# Has Anyone Tried FreeBSD BFS scheduler?



## Amzo (Nov 18, 2012)

I stumbled across a blog, on which a user has made an attempt to port the Brain *beep**beep**beep**beep* Scheduler to FreeBSD, also known as FBFS! There was some nice benchmarks and videos showing the scheduler in use, and tested against 4BSD and ULE.

Now the only machine that seems to benefit from FBFS is a dualcore machine, but on an 4core plus machine, ULE seems to be dominant. While 4BSD seems to win over ULE and on similar grounds to FBFS on dualcore or less machines:

Sysbench Postgresql benchmark on a 2 CPU machine







Sysbench Postgresql benchmark on a 8 CPU machine






Sysbench Postgresql benchmark on a 4 CPU virtual machine






So I figure, each scheduler benefits different machines. Seems like ULL is best for multiple cpu environments, while FBFS and 4BSD better for single core environments.

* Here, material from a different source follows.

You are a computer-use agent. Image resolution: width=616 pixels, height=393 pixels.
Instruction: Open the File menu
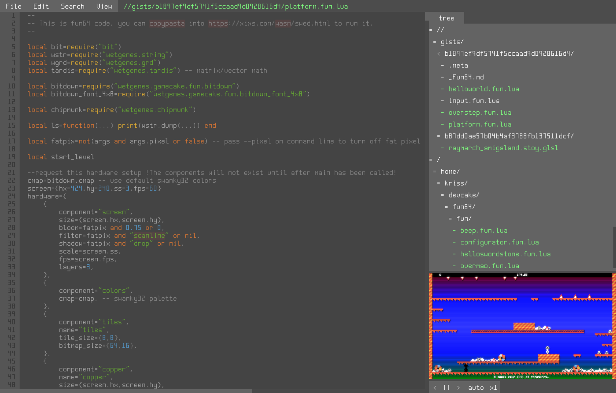(13, 6)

I hope you find this information useful: The project of fBFS


----------



## throAU (Dec 10, 2012)

Interesting, but I'd suggest it is of limited usefulness.  Given that we have mobile phones and tablets starting to ship with 4 core CPUs now it's probably of limited use to go chasing single or dual core scheduler optimizations.

2c.


----------



## eadler@ (Dec 12, 2012)

throAU said:
			
		

> ...Given that we have mobile phones and tablets starting to ship with 4 core CPUs now it's probably of limited use to go chasing single or dual core scheduler optimizations.



The cheap embedded market is still pretty strong.


----------



## nbittech (Dec 19, 2012)

I have used bfs on an old p4 machine and I can tell a very obvious difference in responsiveness, but not in speed.

For older, single-core hardware, I tend to believe that it does indeed help, especially under heavy load.

You can sacrifice some speed for less latency, and so on.  When used in the right situation, I believe it can provide some benifit.  As in the case of the single-core p4 desktop, for example.

I'm just speculating however. I don't have any actual data to back this up.

Gentoo has a "ck-sources" kernel with BFS.


----------